Chinese reporting habits that get your goat

Does anyone know where I can get my hands on resources on journalism / media translation - approaches to the field, techniques - ideally with, but also without, specific reference to Chinese <> English?
:?:

I seem to recall that you already joined the Taiwan Foreign Language Editors’ Corner. Have your visited the site recently and had a look through the links?

Right, no takers there (thanks Juba for pointing me to your links). Perhaps the forumosa newshounds can offer some of their own thoughts.

I’m teaching a class on journalism translation at short notice. FWIW I am being paid for this. I’m also dropping more lucrative projects to make space for it. The class is part of a government “back-to-work” program, the students unemployed, mostly under 40, looking to learn new skills (i.e helping me is a [color=orange]Good Thing[/color]).

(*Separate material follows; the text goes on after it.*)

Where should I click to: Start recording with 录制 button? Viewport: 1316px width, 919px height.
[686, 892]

The translation side of things is straightforward enough. But most Chinese newspaper stories need to be heavily reworked to be passable in English. So what Chinese journalism habits get your goat? What do C>E translators of journalism need to be aware of? For instance:

Structure of leads: Chinese-language journalists like to get the each of the who why where when and whats up there. "In the third such attack this month, a 56-year-old man in Ruifang, Taipei County yesterday afternoon, distraught at losing his job… " In English it needs to be decluttered.

Language traps:

The use of “pointed out” (and sometimes also “noted”) for things that are not facts is my top pet peeve. (Is anyone at the China Post paying attention?)

As for ledes, I’d rather have a condensed graf like the one you gave than the blah-blah-blah nonsense that begins so many stories:

:unamused: Cliche-ridden useless verbiage. A great many stories could have their first paragraphs deleted with no loss of meaning or “color.”

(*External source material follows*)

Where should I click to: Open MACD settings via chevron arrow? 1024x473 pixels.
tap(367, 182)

Then there are the many stories that apparently go through what I like to call “the randomizer,” whereby all of a story’s paragraphs are rearranged in random order.

There’s also how writers in the Chinese papers apparently feel a need to state the same information over and over and over. Lots of stories in the Chinese papers could be condensed by one-quarter to one-third with no loss of meaning.

And let’s not forget the editorializing some writers are so fond of.

[quote=“cranky laowai”]
There’s also how writers in the Chinese papers apparently feel a need to state the same information over and over and over. Lots of stories in the Chinese papers could be condensed by one-quarter to one-third with no loss of meaning. [/quote]

Bloody hell yes. The use of meandering introductory clauses to go back over the preceding paragraph. Thank you. More?

Lack of attribution, editorials masquerading as news articles, sensasionalism, i.e. pandering to whatever is the prevailing sentiment at the time rather than making people think, and just lazy reporting where no investigative work was actually done, just the reporter recording the words of whatever government official was talking at the time. Also, “sources say” can be rather infuriating. And long, incomplete sentences such as all of the ones in this post. :stuck_out_tongue:

I would love to chime in here, but I’d only start frothing at the mouth, my ulcer would start bleeding and the anxiety attack that would follow would ruin the rest of my day.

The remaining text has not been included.